The roads to the base of Montezuma Head are accessible by high clearance vehicle, but be prepared for new pinstripes! Additionally, one can drive further using a 4x4, but heck, we ARE hikers!
Parking at a wide area at the mountain's base, we followed an old mine road which was put in during the 60s to the ravine below Montezuma Head. Here a faint trail can be found heading east. Questions enter our minds; Does this lead up to the mine site? If so, how far is it?
Following the old path up the south side of the wash, one must pay close attention as it fades in and out. You can tell it's an old trail, but it's overgrown in places. Just keep working your way up the hill. The further you go, the fainter the trail becomes, leading to more questions; How much further is it? Will we run out of daylight? Will the beer still be cold when we get back?
Further up the path, we climbed, scrambling around brush and rock. Finally, we found the remains of an old rock wall. Is this one of the clues mentioned at sierraestrella.com? We continued further up the faint path, finally reaching a point where I said, 'I think Don Joaquin's mine remains lost!' But one of my companions said he was going another 75 yards or so, then yelled, 'Well, here it is!' The old stone house is practically invisible until you are right on top of it, and is about 1 mile up the trail, located at 33.18082,-112.21182. A small structure of about 5x6 feet, it's roof is mostly missing, but it's walls remain strong. Inside there is a small glass jar with a note pad to sign. Note the pad's about full and needs replacing. Better yet, an ammo box!

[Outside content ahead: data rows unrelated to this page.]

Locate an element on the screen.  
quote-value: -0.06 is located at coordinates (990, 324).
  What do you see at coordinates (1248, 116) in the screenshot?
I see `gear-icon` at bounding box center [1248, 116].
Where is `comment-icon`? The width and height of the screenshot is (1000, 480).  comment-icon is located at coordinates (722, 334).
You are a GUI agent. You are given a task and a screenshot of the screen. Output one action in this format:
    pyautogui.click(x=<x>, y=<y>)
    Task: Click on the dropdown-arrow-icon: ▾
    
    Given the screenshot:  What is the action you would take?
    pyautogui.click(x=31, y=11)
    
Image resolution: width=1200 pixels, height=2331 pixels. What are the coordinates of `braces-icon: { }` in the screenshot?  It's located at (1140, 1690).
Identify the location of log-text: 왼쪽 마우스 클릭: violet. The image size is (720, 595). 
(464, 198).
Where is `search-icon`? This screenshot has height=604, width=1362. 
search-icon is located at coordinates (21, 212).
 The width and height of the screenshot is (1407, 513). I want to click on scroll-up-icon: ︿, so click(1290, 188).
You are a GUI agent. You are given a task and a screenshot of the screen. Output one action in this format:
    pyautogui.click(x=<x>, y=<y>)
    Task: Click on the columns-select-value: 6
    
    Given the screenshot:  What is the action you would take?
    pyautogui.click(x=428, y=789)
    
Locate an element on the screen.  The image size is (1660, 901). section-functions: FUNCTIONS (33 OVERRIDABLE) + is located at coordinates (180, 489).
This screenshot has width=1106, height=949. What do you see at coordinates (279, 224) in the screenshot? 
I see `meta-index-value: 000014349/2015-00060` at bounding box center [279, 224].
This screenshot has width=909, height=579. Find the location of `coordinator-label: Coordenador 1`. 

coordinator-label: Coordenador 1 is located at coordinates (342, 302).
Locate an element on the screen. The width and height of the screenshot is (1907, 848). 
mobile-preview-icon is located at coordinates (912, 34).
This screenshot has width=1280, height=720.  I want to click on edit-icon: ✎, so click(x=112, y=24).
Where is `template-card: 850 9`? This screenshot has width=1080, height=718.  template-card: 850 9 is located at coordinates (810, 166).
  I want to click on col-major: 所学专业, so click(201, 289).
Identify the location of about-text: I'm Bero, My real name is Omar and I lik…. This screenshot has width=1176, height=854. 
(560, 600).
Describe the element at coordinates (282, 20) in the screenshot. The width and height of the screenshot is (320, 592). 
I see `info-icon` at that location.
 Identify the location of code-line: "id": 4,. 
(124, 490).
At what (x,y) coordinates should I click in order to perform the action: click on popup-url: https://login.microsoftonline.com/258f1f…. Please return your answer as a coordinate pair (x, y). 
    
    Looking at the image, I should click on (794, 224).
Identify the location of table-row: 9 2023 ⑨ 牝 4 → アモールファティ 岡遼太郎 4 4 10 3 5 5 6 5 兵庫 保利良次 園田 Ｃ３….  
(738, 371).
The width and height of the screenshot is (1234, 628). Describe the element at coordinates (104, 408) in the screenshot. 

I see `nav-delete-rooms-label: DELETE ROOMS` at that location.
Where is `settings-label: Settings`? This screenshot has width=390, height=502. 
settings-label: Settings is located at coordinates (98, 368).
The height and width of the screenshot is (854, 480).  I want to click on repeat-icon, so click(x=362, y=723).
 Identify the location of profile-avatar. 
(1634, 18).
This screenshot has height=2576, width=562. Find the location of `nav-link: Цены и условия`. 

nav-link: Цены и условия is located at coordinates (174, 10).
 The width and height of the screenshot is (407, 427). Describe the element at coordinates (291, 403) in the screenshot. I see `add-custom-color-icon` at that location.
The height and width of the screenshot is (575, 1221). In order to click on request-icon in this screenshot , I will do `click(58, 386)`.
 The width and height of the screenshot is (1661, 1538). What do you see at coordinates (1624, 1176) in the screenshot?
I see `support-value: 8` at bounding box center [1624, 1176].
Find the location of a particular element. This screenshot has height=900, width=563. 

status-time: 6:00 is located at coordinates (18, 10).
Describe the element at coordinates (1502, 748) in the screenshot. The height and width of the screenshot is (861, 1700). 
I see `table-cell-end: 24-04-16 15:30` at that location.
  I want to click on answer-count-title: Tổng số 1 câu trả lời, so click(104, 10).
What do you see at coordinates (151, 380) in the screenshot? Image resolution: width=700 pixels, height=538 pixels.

Outside the stone house are the remains of an old water cistern, lined with rock. Yet further up the wash is the mine itself, tunneling straight down into the ground, located at 33.18123,-112.21182.
Do the stone house and mine date back into the 1700s or 1800s? Who knows. Perhaps someday, an expert from ASU will study the site. Until then, it will remain the Legend Of Don Joaquin's Lost Spanish Mine.